While the rule is, as held by the Court of Appeals, only the Solicitor General may bring or defend actions on behalf of the Republic of the Philippines, or represent the People or the State in criminal proceeding pending in this Court and the Court of Appeals, the ends of substantial justice would be better served, and the issues in this action could be determined in a more just, speedy and inexpensive manner, by entertaining the petition at bar.  As an offended party in a criminal case, private petitioner has sufficient personality and a valid grievance against Judge Adao's order granting bail to the alleged murderers of his (private petitioner's) father.[14] (Citations omitted.)

Furthermore, in Paredes v. Gopengco, it was held that parties in criminal cases have sufficient personality as "person(s) aggrieved" to file the special civil action of prohibition and certiorari under Sections 1 and 2 of Rule 65 in line with the underlying spirit of the liberal construction of the rules, to wit:

Furthermore, as offended parties in the pending criminal case before petitioner judge, it cannot be gainsaid that respondents have sufficient interest and personality as 'person(s) aggrieved' by petitioner judge's ruling on his non-disqualification to file the special civil action under sections 1 and 2 of Rule 65.  Recently in line with the underlying spirit of a liberal construction of the Rules of Court in order to promote their object, as against the literal application of Rule 110, section 2, we held, overruling the implication of an earlier case, that a widow possesses the right as an offended party to file a criminal complaint for the murder of her deceased husband.[15]

Petitioner's second and third arguments are brought by an erroneous understanding of the nature of probation and shall be discussed jointly.

Probation is not a right but a mere privilege, an act of grace and clemency conferred by the State, and may be granted by the court to a deserving defendant. Accordingly, the grant of probation rests solely upon the discretion of the court. It is to be exercised primarily for the benefit of organized society, and only incidentally for the benefit of the accused.[16]
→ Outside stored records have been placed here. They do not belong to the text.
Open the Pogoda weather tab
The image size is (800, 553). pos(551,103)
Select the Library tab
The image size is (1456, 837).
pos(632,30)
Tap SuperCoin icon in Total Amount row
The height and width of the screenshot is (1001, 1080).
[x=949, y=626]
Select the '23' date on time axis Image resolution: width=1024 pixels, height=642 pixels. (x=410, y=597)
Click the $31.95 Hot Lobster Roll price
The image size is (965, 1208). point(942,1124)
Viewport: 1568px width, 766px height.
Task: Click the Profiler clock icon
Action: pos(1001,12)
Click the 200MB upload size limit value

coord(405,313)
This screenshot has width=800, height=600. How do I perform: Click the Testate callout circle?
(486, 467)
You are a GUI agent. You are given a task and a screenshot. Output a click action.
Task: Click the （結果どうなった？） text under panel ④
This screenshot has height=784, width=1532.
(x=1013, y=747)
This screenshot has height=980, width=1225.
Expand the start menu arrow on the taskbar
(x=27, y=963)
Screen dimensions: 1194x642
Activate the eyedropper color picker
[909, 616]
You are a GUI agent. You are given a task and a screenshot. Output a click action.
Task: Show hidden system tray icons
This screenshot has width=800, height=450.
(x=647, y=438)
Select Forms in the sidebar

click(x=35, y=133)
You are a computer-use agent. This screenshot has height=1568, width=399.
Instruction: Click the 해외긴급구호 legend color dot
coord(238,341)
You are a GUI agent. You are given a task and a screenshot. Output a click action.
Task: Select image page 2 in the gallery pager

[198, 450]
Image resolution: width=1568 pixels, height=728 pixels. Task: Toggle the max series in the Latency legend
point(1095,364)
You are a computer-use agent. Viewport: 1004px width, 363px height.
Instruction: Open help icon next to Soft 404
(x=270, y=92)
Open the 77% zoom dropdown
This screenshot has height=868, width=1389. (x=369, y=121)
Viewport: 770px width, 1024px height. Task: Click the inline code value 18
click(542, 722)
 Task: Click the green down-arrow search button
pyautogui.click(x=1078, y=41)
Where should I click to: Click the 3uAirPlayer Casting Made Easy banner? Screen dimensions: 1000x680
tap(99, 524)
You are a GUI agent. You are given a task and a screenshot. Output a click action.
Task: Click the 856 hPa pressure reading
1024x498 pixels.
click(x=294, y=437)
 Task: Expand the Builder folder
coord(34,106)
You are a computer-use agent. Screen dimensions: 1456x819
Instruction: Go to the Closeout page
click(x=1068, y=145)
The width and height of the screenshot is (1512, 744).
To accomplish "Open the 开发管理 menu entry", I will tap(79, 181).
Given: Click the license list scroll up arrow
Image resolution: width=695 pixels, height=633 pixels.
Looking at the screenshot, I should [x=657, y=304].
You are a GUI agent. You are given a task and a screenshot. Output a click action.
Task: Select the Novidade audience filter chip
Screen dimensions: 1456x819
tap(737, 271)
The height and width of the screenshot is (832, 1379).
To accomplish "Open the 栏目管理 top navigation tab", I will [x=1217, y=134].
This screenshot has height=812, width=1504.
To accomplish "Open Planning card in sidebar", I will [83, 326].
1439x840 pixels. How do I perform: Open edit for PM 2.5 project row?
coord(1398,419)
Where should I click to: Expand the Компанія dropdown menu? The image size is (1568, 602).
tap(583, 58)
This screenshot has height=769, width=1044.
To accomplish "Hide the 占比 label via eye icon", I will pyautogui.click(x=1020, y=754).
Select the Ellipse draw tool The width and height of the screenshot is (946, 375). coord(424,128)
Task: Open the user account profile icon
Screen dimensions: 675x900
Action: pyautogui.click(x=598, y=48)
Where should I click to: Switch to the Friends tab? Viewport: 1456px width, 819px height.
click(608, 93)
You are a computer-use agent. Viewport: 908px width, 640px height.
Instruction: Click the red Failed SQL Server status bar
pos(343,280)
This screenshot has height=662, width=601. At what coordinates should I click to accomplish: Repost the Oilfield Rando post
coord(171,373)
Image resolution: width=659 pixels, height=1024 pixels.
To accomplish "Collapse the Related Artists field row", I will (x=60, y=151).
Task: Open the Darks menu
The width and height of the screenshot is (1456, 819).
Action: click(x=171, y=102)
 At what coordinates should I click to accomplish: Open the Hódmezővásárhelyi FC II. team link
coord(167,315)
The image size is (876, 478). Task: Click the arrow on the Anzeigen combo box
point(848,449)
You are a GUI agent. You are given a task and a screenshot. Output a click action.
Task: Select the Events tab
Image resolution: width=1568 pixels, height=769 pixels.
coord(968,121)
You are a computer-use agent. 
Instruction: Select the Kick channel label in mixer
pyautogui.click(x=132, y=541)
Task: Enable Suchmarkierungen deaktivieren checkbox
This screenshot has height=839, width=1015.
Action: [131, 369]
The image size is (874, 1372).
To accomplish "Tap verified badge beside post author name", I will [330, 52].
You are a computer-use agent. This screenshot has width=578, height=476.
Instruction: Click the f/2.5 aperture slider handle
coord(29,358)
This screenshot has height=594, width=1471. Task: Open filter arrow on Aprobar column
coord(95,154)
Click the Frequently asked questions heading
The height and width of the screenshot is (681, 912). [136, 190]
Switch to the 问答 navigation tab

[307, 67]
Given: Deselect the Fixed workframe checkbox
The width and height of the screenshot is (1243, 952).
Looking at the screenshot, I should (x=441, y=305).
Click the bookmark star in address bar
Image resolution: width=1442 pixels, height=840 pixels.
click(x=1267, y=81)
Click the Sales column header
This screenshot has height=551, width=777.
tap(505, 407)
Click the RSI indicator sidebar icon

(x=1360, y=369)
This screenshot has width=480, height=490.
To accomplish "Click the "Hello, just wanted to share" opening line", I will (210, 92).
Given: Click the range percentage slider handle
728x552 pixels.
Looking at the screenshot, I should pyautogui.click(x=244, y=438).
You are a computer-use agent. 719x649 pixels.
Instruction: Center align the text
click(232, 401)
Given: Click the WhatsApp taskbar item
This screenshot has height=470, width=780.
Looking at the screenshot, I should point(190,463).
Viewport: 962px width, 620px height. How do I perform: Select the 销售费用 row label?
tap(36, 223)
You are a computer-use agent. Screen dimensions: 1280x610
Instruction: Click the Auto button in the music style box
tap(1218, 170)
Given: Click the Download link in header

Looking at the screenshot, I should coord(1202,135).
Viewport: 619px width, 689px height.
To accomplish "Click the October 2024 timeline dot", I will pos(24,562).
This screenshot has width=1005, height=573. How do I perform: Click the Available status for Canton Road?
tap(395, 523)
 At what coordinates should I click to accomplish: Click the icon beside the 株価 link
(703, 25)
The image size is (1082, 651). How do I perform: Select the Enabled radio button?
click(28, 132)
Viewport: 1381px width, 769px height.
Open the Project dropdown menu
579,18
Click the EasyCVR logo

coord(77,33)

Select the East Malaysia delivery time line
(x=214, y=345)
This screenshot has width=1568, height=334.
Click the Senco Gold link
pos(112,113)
In Francisco v. Court of Appeals, the Court explained:

Probation is a special privilege granted by the state to a penitent qualified offender. It essentially rejects appeals and encourages an otherwise eligible convict to immediately admit his liability and save the state of time, effort and expenses to jettison an appeal. The law expressly requires that an accused must not have appealed his conviction before he can avail of probation. This outlaws the element of speculation on the part of the accused to wager on the result of his appeal that when his conviction is finally affirmed on appeal… he now applies for probation as an "escape hatch" thus rendering nugatory the appellate court's affirmance of his conviction.[17]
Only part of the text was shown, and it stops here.